[Stored data entries]
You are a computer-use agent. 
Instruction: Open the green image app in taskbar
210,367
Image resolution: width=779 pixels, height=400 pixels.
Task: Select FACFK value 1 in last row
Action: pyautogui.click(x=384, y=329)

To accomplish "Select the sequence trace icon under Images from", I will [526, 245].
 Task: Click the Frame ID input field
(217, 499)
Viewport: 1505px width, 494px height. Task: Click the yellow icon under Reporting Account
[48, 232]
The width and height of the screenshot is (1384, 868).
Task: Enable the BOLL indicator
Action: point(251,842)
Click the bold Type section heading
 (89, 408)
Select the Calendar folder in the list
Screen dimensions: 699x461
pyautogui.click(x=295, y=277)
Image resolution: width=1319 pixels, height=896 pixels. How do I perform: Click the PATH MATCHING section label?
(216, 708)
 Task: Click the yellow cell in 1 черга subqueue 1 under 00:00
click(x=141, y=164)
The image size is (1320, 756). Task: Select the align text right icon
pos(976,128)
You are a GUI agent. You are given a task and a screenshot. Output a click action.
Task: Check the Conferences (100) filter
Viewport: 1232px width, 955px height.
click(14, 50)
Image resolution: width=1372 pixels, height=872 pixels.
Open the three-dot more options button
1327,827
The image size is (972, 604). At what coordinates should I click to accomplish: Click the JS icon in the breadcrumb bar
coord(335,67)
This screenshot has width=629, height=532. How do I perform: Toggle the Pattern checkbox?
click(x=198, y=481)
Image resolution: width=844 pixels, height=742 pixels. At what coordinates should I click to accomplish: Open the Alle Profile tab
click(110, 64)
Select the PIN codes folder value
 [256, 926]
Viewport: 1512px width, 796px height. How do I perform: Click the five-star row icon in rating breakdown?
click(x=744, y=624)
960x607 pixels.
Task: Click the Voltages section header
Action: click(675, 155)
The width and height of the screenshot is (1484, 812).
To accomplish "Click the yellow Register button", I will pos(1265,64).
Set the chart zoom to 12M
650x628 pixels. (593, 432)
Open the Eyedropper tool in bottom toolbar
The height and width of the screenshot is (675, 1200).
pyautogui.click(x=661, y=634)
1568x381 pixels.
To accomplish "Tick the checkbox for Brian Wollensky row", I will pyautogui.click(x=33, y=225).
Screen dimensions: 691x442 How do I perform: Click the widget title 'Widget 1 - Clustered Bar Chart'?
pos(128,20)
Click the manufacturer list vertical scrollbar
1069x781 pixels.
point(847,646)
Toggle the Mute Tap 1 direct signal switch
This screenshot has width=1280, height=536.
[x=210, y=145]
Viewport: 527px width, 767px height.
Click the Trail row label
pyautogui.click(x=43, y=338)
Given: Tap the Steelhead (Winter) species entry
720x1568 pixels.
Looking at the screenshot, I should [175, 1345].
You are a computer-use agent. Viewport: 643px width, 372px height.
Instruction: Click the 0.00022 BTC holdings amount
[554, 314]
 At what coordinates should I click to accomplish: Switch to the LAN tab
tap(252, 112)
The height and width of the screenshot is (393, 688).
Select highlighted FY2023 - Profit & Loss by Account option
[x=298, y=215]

## TASK DIRECTIONS
Reproduce the entries above in full, precisely as written.

## SOLUTION TO THE EXERCISE
You are a computer-use agent. 
Instruction: Open the green image app in taskbar
210,367
Image resolution: width=779 pixels, height=400 pixels.
Task: Select FACFK value 1 in last row
Action: pyautogui.click(x=384, y=329)

To accomplish "Select the sequence trace icon under Images from", I will [526, 245].
 Task: Click the Frame ID input field
(217, 499)
Viewport: 1505px width, 494px height. Task: Click the yellow icon under Reporting Account
[48, 232]
The width and height of the screenshot is (1384, 868).
Task: Enable the BOLL indicator
Action: point(251,842)
Click the bold Type section heading
 (89, 408)
Select the Calendar folder in the list
Screen dimensions: 699x461
pyautogui.click(x=295, y=277)
Image resolution: width=1319 pixels, height=896 pixels. How do I perform: Click the PATH MATCHING section label?
(216, 708)
 Task: Click the yellow cell in 1 черга subqueue 1 under 00:00
click(x=141, y=164)
The image size is (1320, 756). Task: Select the align text right icon
pos(976,128)
You are a GUI agent. You are given a task and a screenshot. Output a click action.
Task: Check the Conferences (100) filter
Viewport: 1232px width, 955px height.
click(14, 50)
Image resolution: width=1372 pixels, height=872 pixels.
Open the three-dot more options button
1327,827
The image size is (972, 604). At what coordinates should I click to accomplish: Click the JS icon in the breadcrumb bar
coord(335,67)
This screenshot has width=629, height=532. How do I perform: Toggle the Pattern checkbox?
click(x=198, y=481)
Image resolution: width=844 pixels, height=742 pixels. At what coordinates should I click to accomplish: Open the Alle Profile tab
click(110, 64)
Select the PIN codes folder value
 [256, 926]
Viewport: 1512px width, 796px height. How do I perform: Click the five-star row icon in rating breakdown?
click(x=744, y=624)
960x607 pixels.
Task: Click the Voltages section header
Action: click(675, 155)
The width and height of the screenshot is (1484, 812).
To accomplish "Click the yellow Register button", I will pos(1265,64).
Set the chart zoom to 12M
650x628 pixels. (593, 432)
Open the Eyedropper tool in bottom toolbar
The height and width of the screenshot is (675, 1200).
pyautogui.click(x=661, y=634)
1568x381 pixels.
To accomplish "Tick the checkbox for Brian Wollensky row", I will pyautogui.click(x=33, y=225).
Screen dimensions: 691x442 How do I perform: Click the widget title 'Widget 1 - Clustered Bar Chart'?
pos(128,20)
Click the manufacturer list vertical scrollbar
1069x781 pixels.
point(847,646)
Toggle the Mute Tap 1 direct signal switch
This screenshot has width=1280, height=536.
[x=210, y=145]
Viewport: 527px width, 767px height.
Click the Trail row label
pyautogui.click(x=43, y=338)
Given: Tap the Steelhead (Winter) species entry
720x1568 pixels.
Looking at the screenshot, I should [175, 1345].
You are a computer-use agent. Viewport: 643px width, 372px height.
Instruction: Click the 0.00022 BTC holdings amount
[554, 314]
 At what coordinates should I click to accomplish: Switch to the LAN tab
tap(252, 112)
The height and width of the screenshot is (393, 688).
Select highlighted FY2023 - Profit & Loss by Account option
[x=298, y=215]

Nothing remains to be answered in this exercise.